• [TRAVAIL À FAIRE]:
Écrivez la suite du texte ci-dessous sur le jardin du Luxembourg en hiver, en reprenant juste après sa dernière phrase.

• [TEXTE À LIRE]:
------

Jardin du Luxembourg : quand il n’en reste rien, ou seulement des espèces de ciels lointains sans doute perdus quelque part dans la brume, et qu’on marche aussi loin de l’automne que du printemps, dans cet entre-deux de l’histoire où nous sommes, que les arbres sont seuls aussi, et qu’il fait si froid qu’on presse le pas sur la sécheresse du temps. Pas de leçon à tirer, ni à donner : on est seulement dans le froid ce qui est le plus démuni. On est d’ailleurs le froid lui-même : quand on respire, on le voit s’échapper de nous, et on ignorait qu’il nous habitait.

C’est cette période avant la fin : on se souhaite bonnes fêtes comme on se dirait bon courage. Ou comme dans les grèves de métro, on se regarde enfin, par solidarité, étonnés de se trouver face à des vivants, des semblables, des frères en humanité et en détresse. On est dans la fin interminée d’une année de plus dont on nous oblige à nous souvenir. On est capable seulement de se souvenir des morts et de ce qui manque.

On est tellement assoiffé pourtant de ce qui doit venir, de ce qui vient déjà. Mais on regarde les arbres et ils ne mentent pas.

------

• [CONTENU DES DONNÉES]:
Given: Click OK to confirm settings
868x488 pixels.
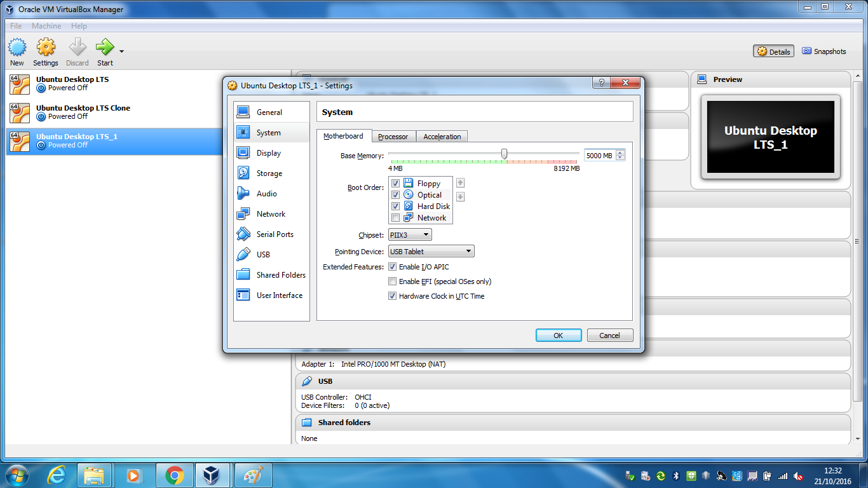Looking at the screenshot, I should coord(558,336).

------

• [RÉPONSE RÉDIGÉE]:
Jardin des Plantes : lundi. Je passe ici pour la première fois depuis des mois, et pour la première fois depuis des années, je veux monter le petit labyrinthe, ce monticule où un chemin étroit conduit à un sommet étrange et beau, minuscule et perdu – où j’aimais me perdre, il y a dix ans (petit à petit, me voilà en possession d’un passé : et cela m’étonne, toujours).

Le Petit Labyrinthe n’est plus : il est barré et inaccessible. À l’entrée, on lit l’explication : de fortes pluies il y a six ans ont dégradé les lieux, et décision fut prise de le fermer au public. Un jardin sauvage s’est développé : depuis, des savants l’observent. Des oiseaux qui avaient de longtemps quitté les environs sont revenus ; des plantes rares poussent désormais. De nouvelles lois gouvernent les lieux, avec sa logique propre, sa sauvagerie neuve, sa dévorante joie.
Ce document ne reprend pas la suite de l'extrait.